Let's bring it all back together with an example using the security industry's favorite whipping post - TLS! One of the TLS setup steps is to exchange the secret data that generates the keys actually used to encrypt the session data. This is most commonly done with RSA - that is, the client will generate some secret data and encrypt it with the server's public key before sending it over the wire, safe in the knowledge that only the server has the private key that will decrypt it. But what if the server isn't the only one who has the server's private key? Then if someone was recording the traffic between the client and server they would capture the transmission containing the encrypted secret data and could then decrypt it - a little more fiddling and they would have the encryption keys to read the data from this session. Note that it doesn't matter how long it's been since they captured the data and when they get the key - it could be an hour or a millennium between the two, the math won't change. Some people see this as a problem, and instead use ephemeral DH (which generates a new random number every time on the server side and is the only form of DH in major use today) to exchange secret data - this way, even if someone records all the data they won't be able to decrypt it unless they can break the DLP.

In the end, had Ladar enabled ephemeral DH on Lavabit's servers, he would have been able to give his private key to the Feds with a clean conscience, safe in the knowledge that all his clients' data was safe - at least, until we shockingly discover he was storing everyone's passwords and emails in plaintext.


[1] Well, I wouldn't really call it funny ha-ha... so it fits right in on Deadspin!
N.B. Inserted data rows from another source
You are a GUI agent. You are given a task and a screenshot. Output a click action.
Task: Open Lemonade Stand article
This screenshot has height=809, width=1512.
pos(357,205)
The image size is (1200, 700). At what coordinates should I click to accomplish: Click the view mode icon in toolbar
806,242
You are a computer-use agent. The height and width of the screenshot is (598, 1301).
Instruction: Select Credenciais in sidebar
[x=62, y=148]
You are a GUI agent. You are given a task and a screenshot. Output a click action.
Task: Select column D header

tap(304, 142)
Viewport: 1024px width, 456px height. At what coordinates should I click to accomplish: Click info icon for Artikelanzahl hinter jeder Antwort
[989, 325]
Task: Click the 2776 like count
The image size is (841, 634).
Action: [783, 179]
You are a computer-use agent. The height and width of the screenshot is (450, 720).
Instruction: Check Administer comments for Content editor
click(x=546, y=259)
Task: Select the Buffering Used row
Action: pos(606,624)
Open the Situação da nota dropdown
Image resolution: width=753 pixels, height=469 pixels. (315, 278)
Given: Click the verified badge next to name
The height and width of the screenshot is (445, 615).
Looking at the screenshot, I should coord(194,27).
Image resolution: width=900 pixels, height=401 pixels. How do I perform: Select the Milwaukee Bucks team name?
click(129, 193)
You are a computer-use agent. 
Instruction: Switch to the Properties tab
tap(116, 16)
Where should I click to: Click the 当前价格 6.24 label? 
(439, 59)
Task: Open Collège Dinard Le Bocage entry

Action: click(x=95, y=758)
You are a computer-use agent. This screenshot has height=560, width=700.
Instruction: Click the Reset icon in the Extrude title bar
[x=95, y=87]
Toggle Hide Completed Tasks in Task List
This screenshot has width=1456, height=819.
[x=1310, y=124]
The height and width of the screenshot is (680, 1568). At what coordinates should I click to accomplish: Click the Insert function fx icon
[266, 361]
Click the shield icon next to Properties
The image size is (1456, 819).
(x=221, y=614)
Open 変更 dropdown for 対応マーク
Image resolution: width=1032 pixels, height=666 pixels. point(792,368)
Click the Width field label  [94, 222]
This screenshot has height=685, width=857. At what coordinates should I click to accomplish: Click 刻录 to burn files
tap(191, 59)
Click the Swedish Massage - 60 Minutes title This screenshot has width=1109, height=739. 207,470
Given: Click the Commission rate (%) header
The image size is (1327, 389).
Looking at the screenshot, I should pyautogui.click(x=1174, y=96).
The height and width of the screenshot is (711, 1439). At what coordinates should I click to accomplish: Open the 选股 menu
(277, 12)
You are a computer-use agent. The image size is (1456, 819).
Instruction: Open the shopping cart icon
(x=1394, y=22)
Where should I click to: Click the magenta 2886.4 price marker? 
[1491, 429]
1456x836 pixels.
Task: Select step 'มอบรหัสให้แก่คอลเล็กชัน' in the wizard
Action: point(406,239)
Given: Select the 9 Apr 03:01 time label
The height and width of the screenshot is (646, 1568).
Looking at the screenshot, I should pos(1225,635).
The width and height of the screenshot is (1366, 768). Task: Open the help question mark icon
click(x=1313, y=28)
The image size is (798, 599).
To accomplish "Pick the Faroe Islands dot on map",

[2] In addition to Diffie and Hellman, Ralph Merkle gave Hellman the idea of using discrete logs and should be credited but usually isn't; and once again Clifford Cocks, along with Malcolm Williamson and James Ellis at GCHQ, came up with the idea before Diffie/Hellman/Merkle but couldn't publish since their work was again classified, once more to which I can only say TOUGH BREAK. This does not apply to Elliptic Curve Diffie-Hellman, although the concept used there is very similar.

[3] Actually we hope this is a really hard problem; we've been getting much better at this over the years and since this is like one of the three mathematical properties that underpin all of modern crypto (and advances in this problem apply very easily to factoring, another of the three mathematical properties that underpin all of modern crypto) if this falls we are likely to be in for what has been called a cryptopocalypse.